What about vaccine or immunotherapy? It is a very exciting time in vaccine therapy with clear value for some cancers like renal cell and melanoma. The data in breast cancer is the best ever, with data on HER2-directed vaccines that have shown excellent immune response, and some suggestion of response to disease. The process requires filtering the cells and then stimulating them with growth factor. Research with Theratope, a vaccine, is looking at stimulating immune responses in women on hormone therapy.

Is there any research on bacteria being used to attack cancer cells? There is a lot of interest in using viruses to kill cancer cells, but it is very hard to deliver the toxic part of the virus to the cancer cell. Light is being looked at to activate cancer drugs, or to locate particular cancer cells in the operating room. The appeal is less side effects and less surgery.

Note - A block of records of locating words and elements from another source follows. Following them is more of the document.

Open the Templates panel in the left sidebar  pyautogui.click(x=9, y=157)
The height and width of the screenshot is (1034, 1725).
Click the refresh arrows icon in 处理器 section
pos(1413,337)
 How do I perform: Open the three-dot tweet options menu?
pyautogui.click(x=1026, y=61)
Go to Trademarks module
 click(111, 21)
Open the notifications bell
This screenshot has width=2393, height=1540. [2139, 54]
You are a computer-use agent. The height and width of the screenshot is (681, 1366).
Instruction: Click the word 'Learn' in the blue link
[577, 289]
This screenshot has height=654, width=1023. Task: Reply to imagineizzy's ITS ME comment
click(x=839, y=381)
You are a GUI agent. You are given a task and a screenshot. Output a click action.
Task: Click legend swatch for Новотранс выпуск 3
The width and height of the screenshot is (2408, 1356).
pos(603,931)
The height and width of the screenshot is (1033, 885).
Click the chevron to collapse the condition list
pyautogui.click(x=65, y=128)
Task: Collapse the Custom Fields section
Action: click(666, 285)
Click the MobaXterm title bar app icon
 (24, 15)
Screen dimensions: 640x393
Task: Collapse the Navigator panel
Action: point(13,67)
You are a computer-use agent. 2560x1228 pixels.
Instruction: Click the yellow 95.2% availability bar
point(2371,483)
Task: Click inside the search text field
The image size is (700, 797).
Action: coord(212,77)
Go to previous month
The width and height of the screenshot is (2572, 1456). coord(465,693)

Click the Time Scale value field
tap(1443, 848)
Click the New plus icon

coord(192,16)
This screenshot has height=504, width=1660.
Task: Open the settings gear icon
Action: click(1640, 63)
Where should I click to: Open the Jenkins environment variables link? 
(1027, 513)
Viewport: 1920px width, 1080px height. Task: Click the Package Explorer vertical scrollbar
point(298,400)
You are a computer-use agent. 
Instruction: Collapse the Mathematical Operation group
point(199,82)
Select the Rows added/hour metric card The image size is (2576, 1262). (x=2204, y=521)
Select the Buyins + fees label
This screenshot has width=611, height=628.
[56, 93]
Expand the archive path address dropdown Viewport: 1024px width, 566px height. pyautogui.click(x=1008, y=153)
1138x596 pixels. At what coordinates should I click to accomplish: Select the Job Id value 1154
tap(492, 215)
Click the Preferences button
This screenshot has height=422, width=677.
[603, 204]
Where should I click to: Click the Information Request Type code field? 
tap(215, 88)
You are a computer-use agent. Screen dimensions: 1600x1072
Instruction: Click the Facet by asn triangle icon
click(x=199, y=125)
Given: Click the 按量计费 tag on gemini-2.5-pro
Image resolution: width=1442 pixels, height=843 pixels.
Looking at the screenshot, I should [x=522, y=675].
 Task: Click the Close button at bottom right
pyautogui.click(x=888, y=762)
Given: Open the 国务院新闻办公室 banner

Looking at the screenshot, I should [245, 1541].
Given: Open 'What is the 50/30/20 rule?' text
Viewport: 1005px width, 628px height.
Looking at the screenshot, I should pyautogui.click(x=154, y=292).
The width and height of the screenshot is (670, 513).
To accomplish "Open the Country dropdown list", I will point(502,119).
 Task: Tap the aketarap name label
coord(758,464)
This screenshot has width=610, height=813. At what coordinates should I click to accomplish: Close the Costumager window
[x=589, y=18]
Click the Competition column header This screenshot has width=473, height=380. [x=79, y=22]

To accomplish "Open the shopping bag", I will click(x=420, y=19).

What is the problem with quality of life after ovarian suppression? The symptoms are the same as menopausal symptoms, hot flashes, vaginal dryness, slower metabolism, and seems to be more in premenopausal patients.

Are there any studies using tamoxifen and an aromatase inhibitor concurrently? The ATAC trial had a combination arm. The results indicated that the combination was no better than tamoxifen alone, so that arm has been closed. More side effects occur with tamoxifen over time (endometrial cancer) and after 5 years patients may develop a resistance to the drug. Optimal treatment may be 5 years of tamoxifen followed by 5 years of an aromatase inhibitor.

Do cancers that develop premenopausally respond differently than those that develop after menopause?  We don’t seem to see differential responses to treatment based on when women develop their cancers. One exception might be in very young women, which is not yet well understood.

Would using an aromatase inhibitor reduce the risk of brain or spinal fluid metastasis? The enzyme aromastase is found in cells, so it affects the tissue estrogen more than the circulating estrogen. Having less circulating estrogen could slow the growth of brain mets, but you could not control where the AI went.

What is the response to whole brain radiation?  Generally radiation is done in small fractions over a 4-week period to keep the cognitive effects to a minimum.